Le rôle de l’Homme dans le monde
Les trois hommes affirment que le développement de l’IA soulève d’importantes questions sur la nature de la créativité et le rôle des humains dans le monde.
« Si une IA écrit le meilleur scénario de l’année, doit-elle gagner l’Oscar ? Si une IA simule ou mène la plus importante négociation diplomatique de l’année, doit-elle recevoir le prix Nobel de la paix ? Les inventeurs humains devraient-ils le faire ? », écrivent-ils.
« Tout au long de l’histoire, les humains ont essayé de comprendre la réalité et le rôle que nous y jouons », ajoutent-ils.
« Aujourd’hui, l’IA, produit de l’ingéniosité humaine, rend obsolète la primauté de la raison humaine : elle explore des aspects du monde plus rapidement que nous, différemment de nous, et dans certains cas d’une manière que nous ne comprenons pas. »
« Cela signifie que l’Homme doit définir – ou peut-être redéfinir – son rôle dans le monde.
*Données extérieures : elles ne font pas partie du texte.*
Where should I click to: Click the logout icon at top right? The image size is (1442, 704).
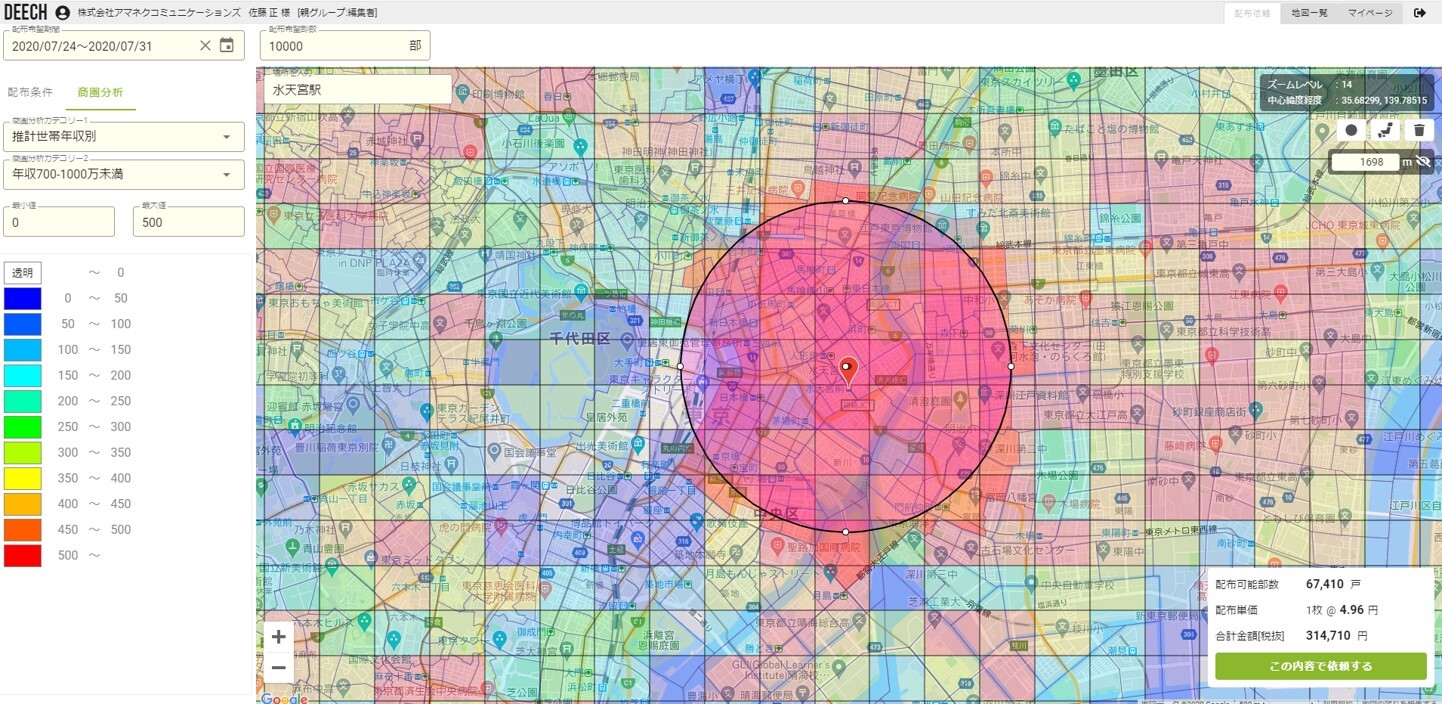tap(1420, 13)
Depuis 300 ans, l’âge de raison est guidé par la maxime ‘Je pense, donc je suis’. Mais si l’IA ‘pense’, que sommes-nous ? »
Bill of Rights
Le mois dernier, l’Office of Science and Technology Policy de la Maison Blanche a appelé à la création d’un « Bill of Rights », une déclaration des droits, pour contrer les abus de l’IA.
« Notre pays doit indiquer clairement quels droits et quelles libertés nous attendons des technologies fondées sur les données », écrivent le Dr Eric Lander, directeur de l’OSTP, et le Dr Alondra Nelson, directrice adjointe de l’OSTP pour la science et la société, dans un autre article d’opinion.
« Dans un marché concurrentiel, il peut sembler plus facile de faire des économies », concèdent-ils.
« Mais il est inacceptable de fabriquer des systèmes d’IA qui vont nuire à de nombreuses personnes, tout comme il est inacceptable de fabriquer des produits pharmaceutiques et d’autres produits – qu’il s’agisse de voitures, de jouets pour enfants ou de dispositifs médicaux – qui vont nuire à de nombreuses personnes. »
Ces dernières années, la Federal Trade Commission, un organisme américain de surveillance de la concurrence, a également tenté de réglementer certaines utilisations de l’IA dans les décisions de crédit.
Discrimination ethnique
Les activistes ont déjà exprimé leur inquiétude quant à la manifestation de la discrimination dans les systèmes d’IA.
Par exemple, Opal Tometi, cofondatrice du mouvement Black Lives Matter, a récemment exhorté le secteur technologique à agir contre les algorithmes de profilage ethnique, a rapporté le Daily Mail. Ce serait un problème majeur, surtout pour les systèmes de reconnaissance des visages.
Formation éthique
« Nous ne pouvons pas attendre de l’IA qu’elle nous corrige pour que nous prenions des décisions plus éthiques. L’IA agit comme un miroir de nos préjugés. Elle imite tout ce qu’elle apprend de nos données. Si les bases de données sont biaisées, l’IA le sera aussi », complète le joueur d’échecs Garry Kasparov dans un autre article d’opinion.
« Si l’IA se comporte de manière contraire à l’éthique, les responsables devraient être formés pour reconnaître quel biais humain conduit à la décision de la machine », conclut-il.